There are two questions I have not been able to think my way through, and I want to end with them rather than pretend they are resolved.

The first: if imitation is our path, can intelligence ever truly exceed the human coordinate system?

Even the boundary case I bracketed earlier — self-iteration — does not obviously escape this. A self-iterating system would still begin from a base built on human intelligence. Its initial value structure, its representational vocabulary, its sense of what “improvement” even means — these would all be inherited. Whether the iteration process can ever fully shed that inheritance, or whether something human always remains as the seed and the frame, is something I genuinely do not know.

Maybe this is the deepest version of the epistemic humility I started with: from inside the human coordinate system, we may not even be able to tell whether anything we build is capable of leaving it.

The second, a flip of the first: if humans connect directly to the digital world through brain-computer interfaces, would human capability — once the physical bottleneck is removed — become the ceiling that contemporary AI cannot exceed?

The logic would go something like this. The surpassing mechanism I described in section III — aggregated knowledge, faster-than-physical iteration, scale beyond a single biological brain — all depend on operating inside a digital substrate. If humans gain direct access to that same substrate, they inherit the same advantages. The asymmetry between human and AI in the digital domain shrinks toward zero. What remains as AI’s distinctive territory may be much narrower than we currently assume — and the moving target we call “human capability” may itself rise to define, rather than fall behind, the ceiling of what AI in the same era can become. In which case AI never decisively surpasses humans; it only ever shows us what humans, given the same substrate, are also becoming.

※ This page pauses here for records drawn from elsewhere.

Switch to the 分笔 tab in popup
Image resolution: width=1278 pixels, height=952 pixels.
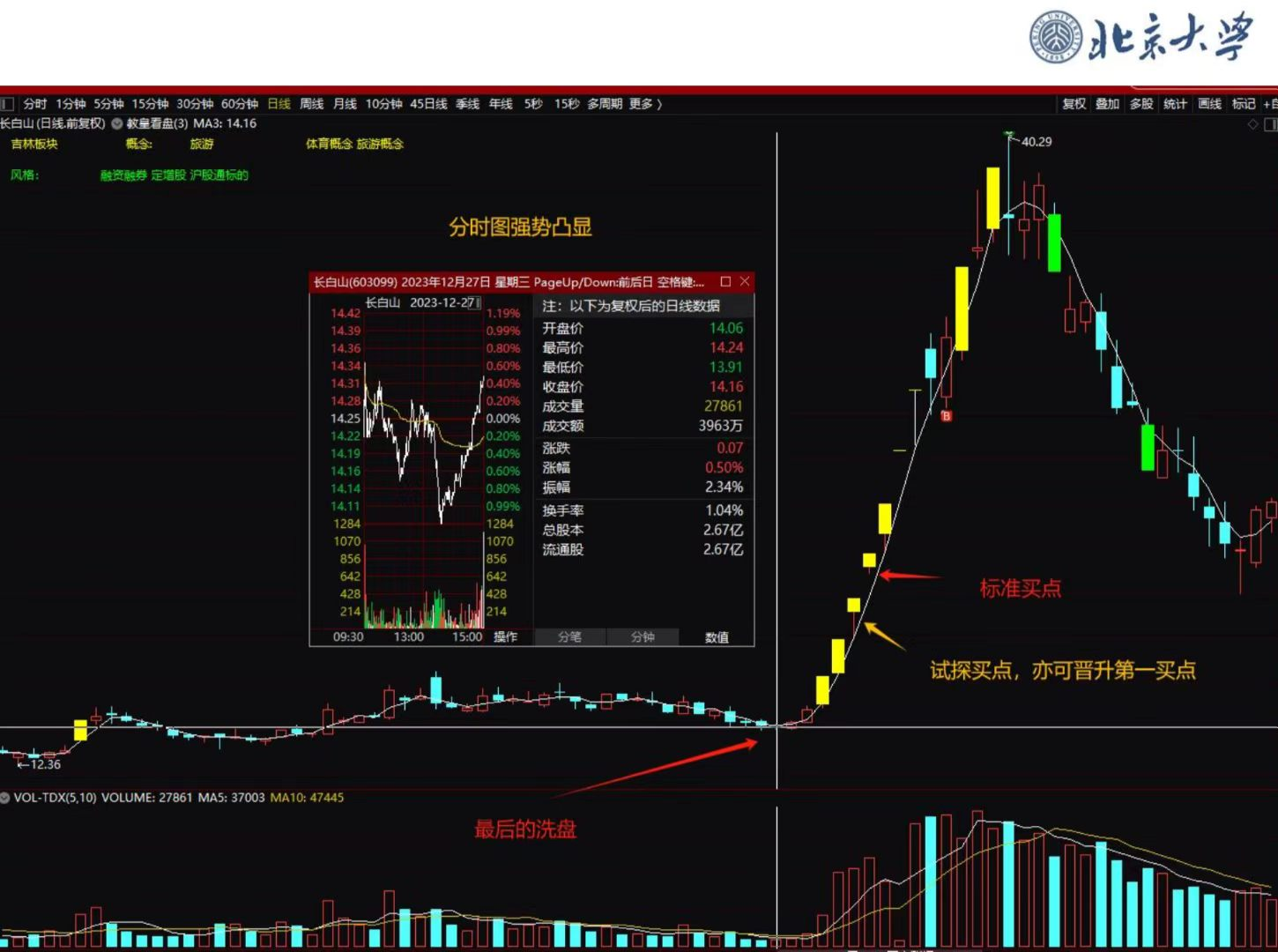pyautogui.click(x=569, y=637)
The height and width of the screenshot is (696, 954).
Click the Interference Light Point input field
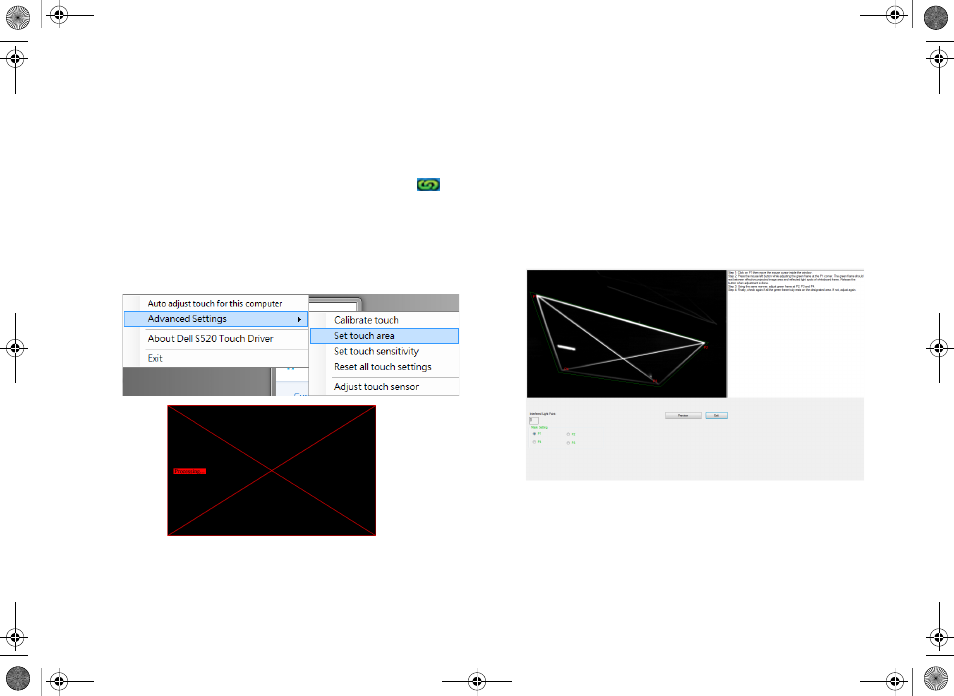(x=534, y=420)
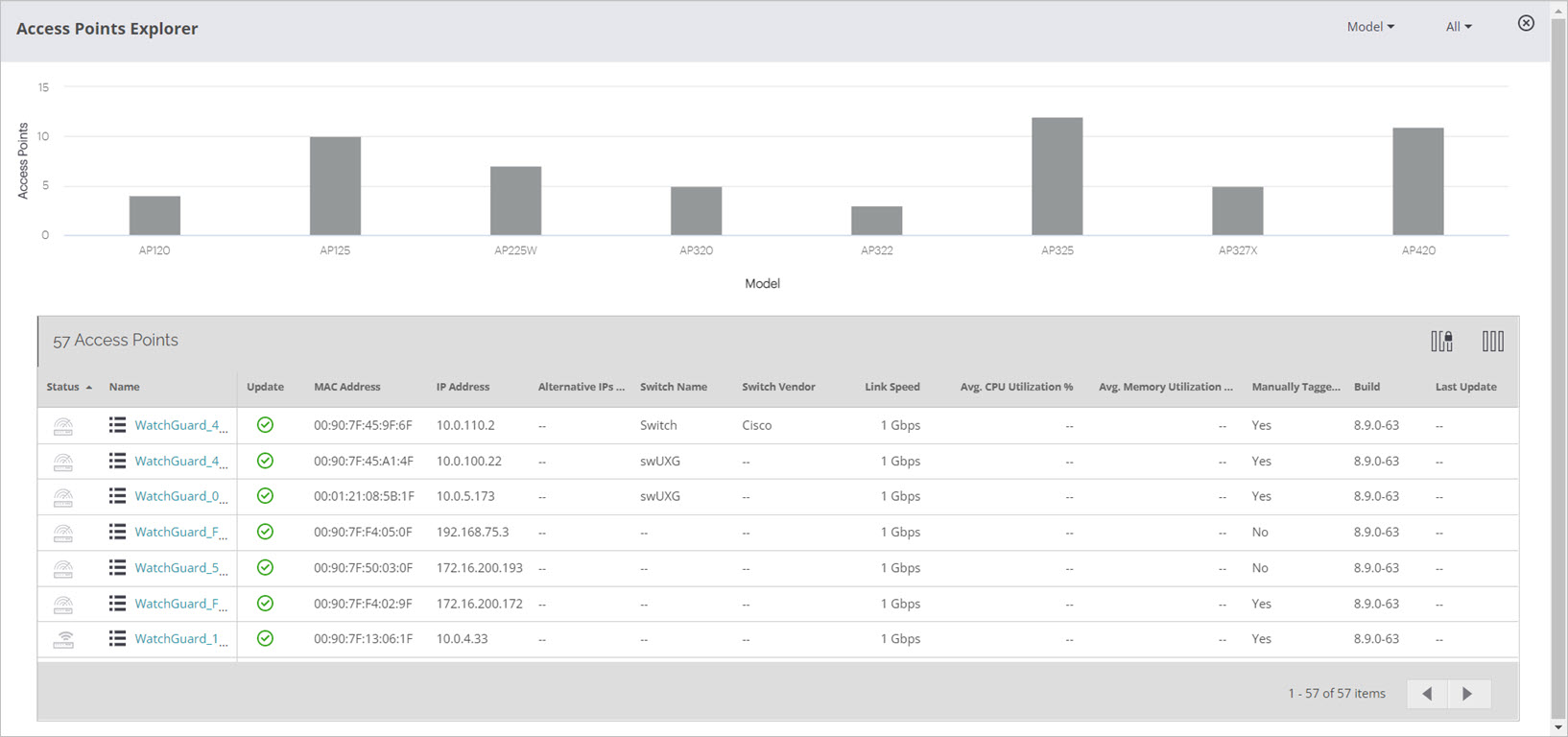The height and width of the screenshot is (737, 1568).
Task: Go to the previous page of access points
Action: (1427, 694)
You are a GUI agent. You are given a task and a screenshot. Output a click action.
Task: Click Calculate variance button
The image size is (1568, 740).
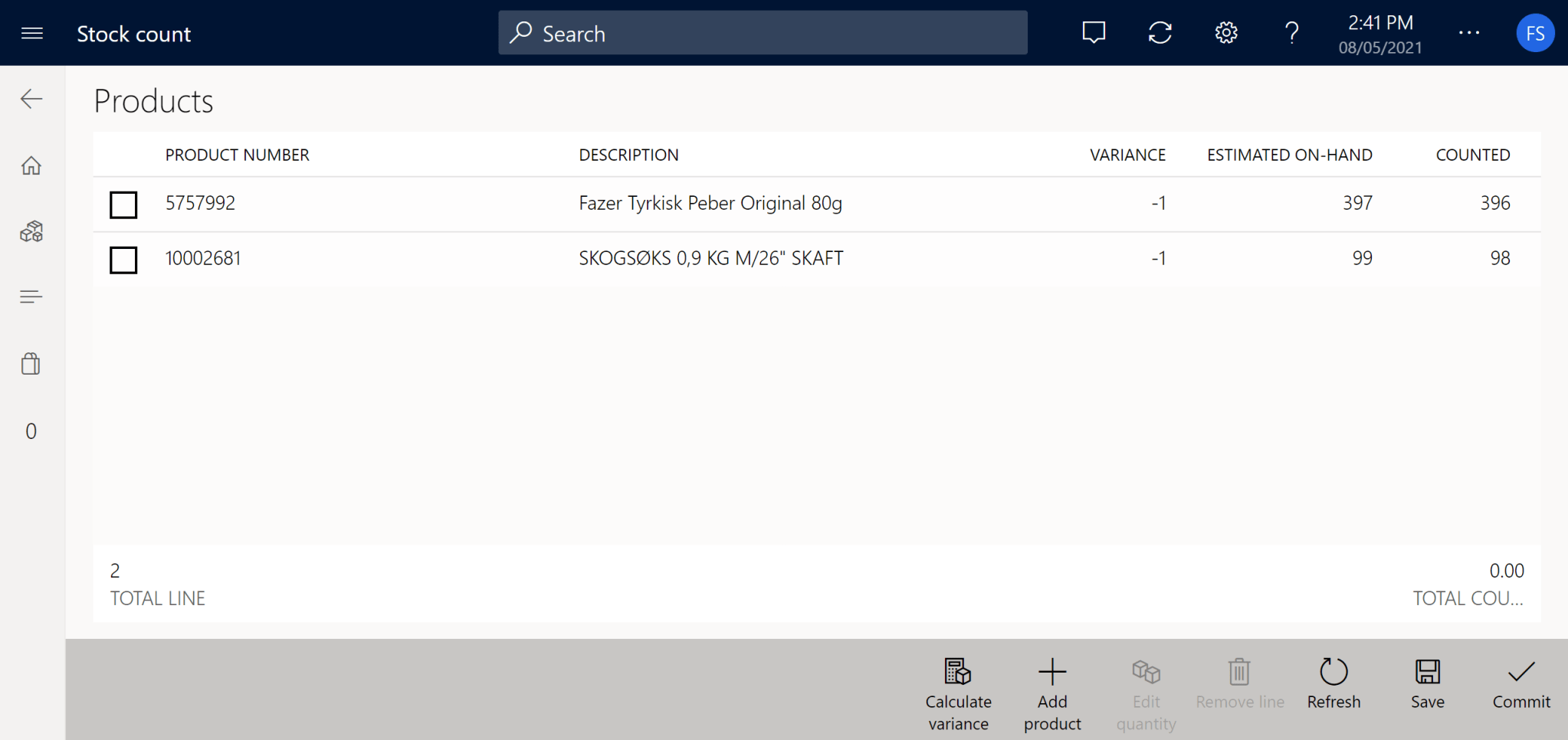click(958, 693)
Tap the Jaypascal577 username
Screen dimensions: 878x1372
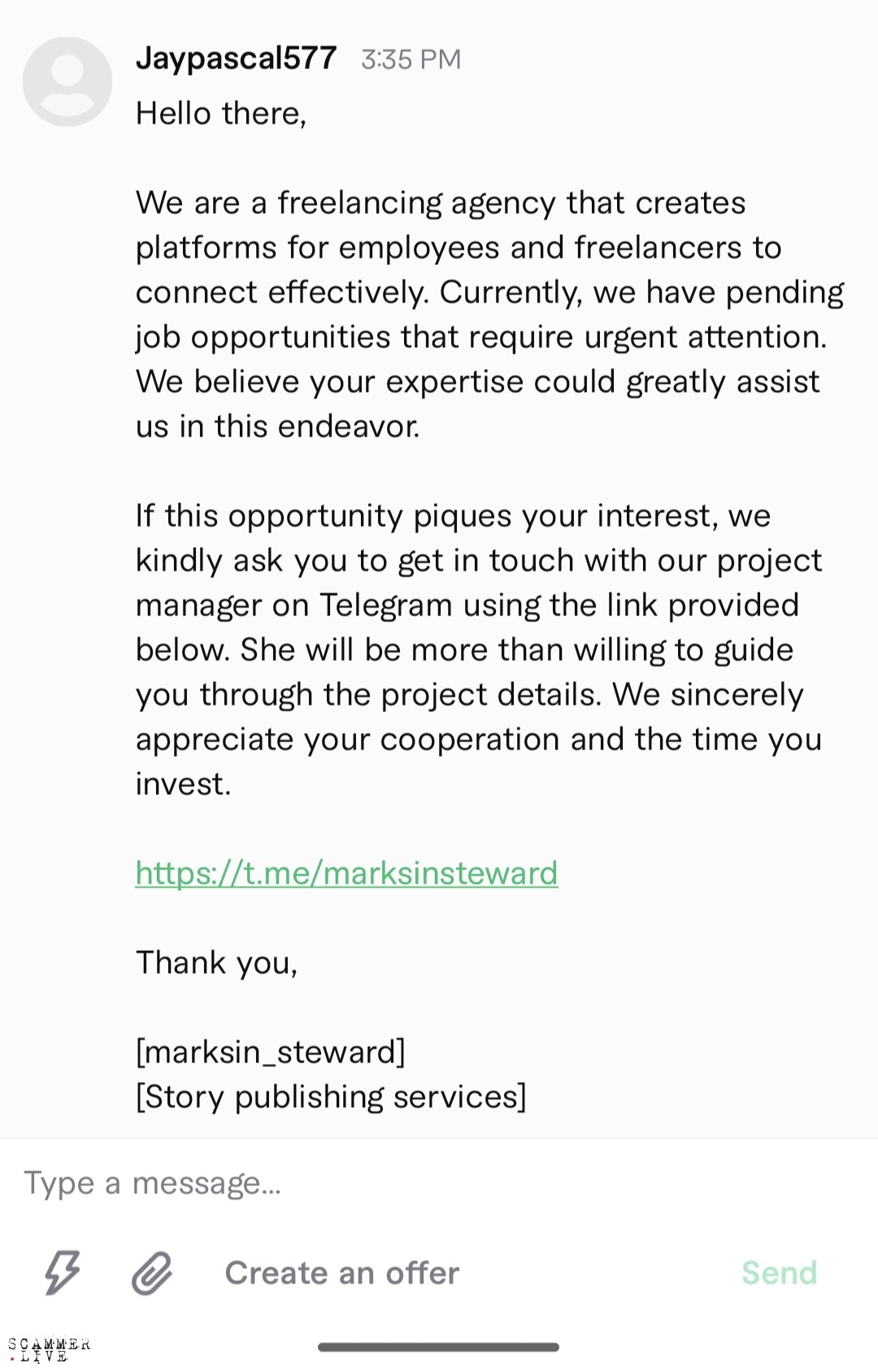pyautogui.click(x=236, y=59)
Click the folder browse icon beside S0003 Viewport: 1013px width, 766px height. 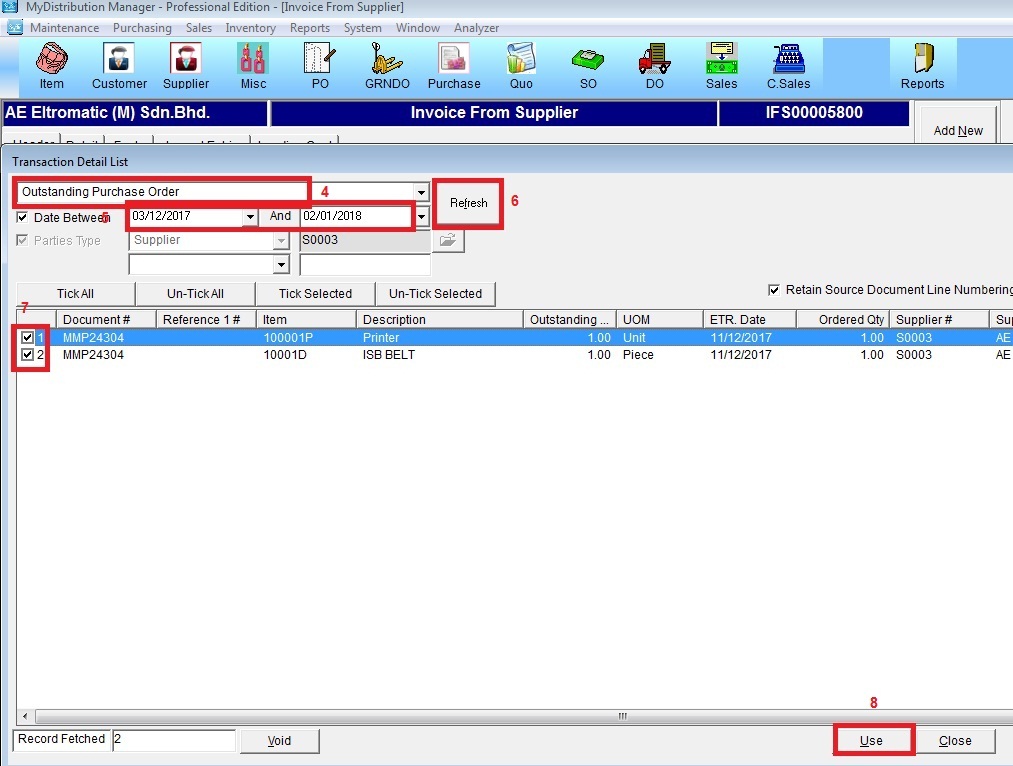[x=448, y=240]
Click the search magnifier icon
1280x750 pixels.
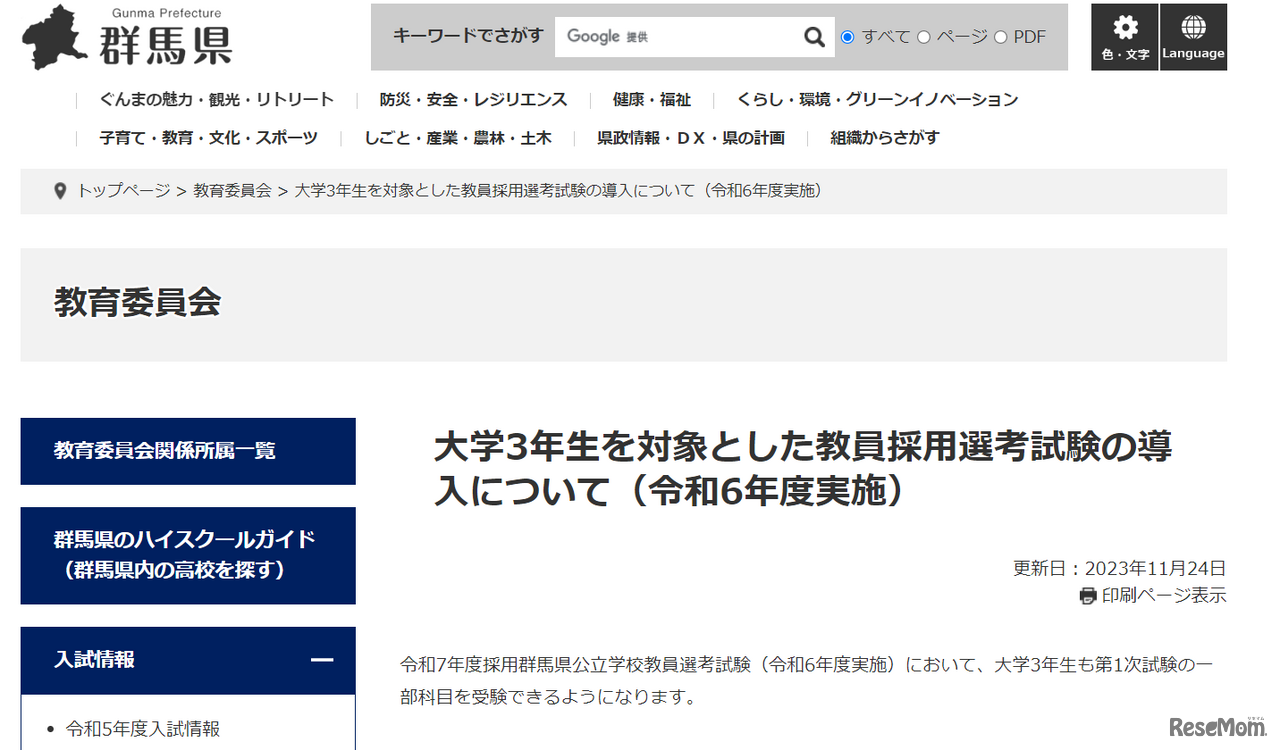click(814, 36)
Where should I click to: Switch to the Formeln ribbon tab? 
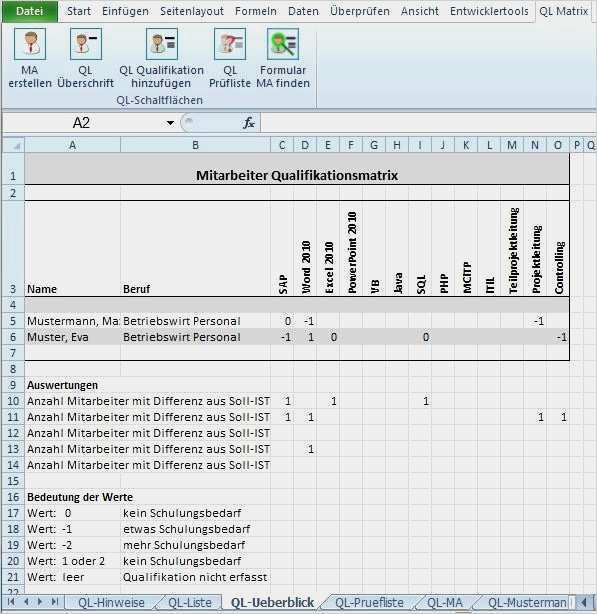pos(256,11)
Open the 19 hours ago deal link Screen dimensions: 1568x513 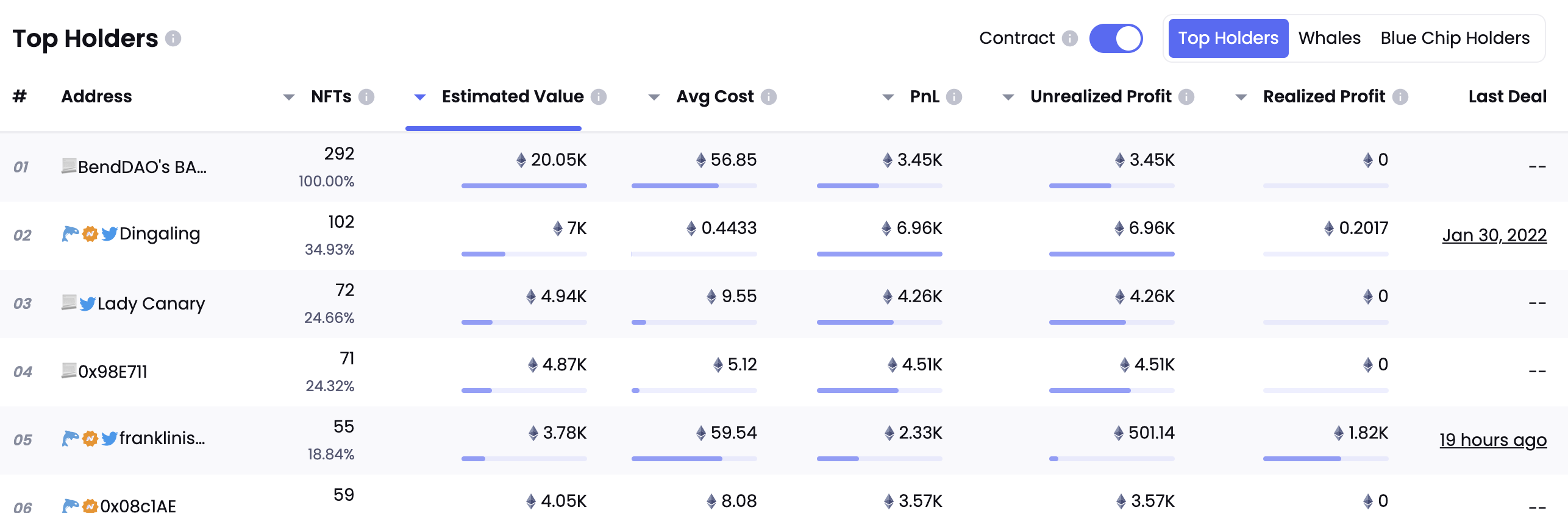point(1492,440)
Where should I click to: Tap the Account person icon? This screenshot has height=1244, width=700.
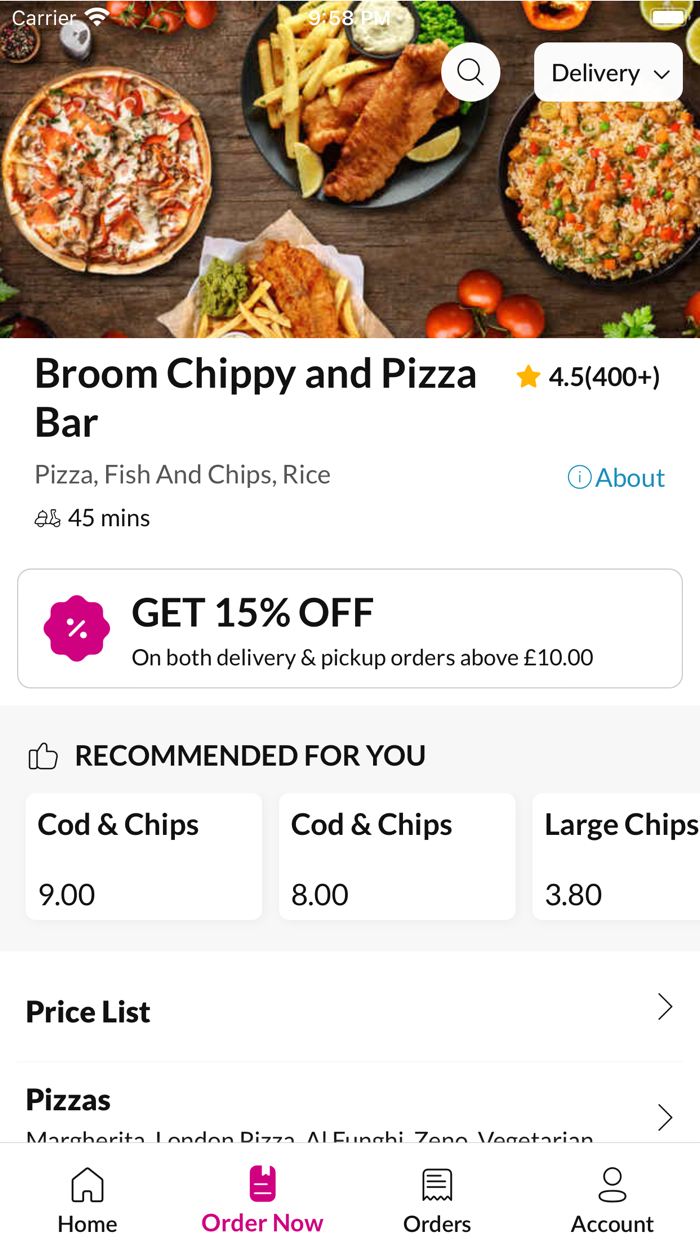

The two questions point in opposite directions but share a structure. The first asks whether AI can ever leave the human coordinate system. The second asks whether humans, once their own physical limit is bypassed, would simply move with it — keeping AI inside the human envelope by definition rather than by limitation. Both feel important to me, and I do not yet have a stable position on either.

This is a document I expect to keep revising. If you have read this far and think any part of the argument is wrong, or that I have missed something, I would like to hear about it.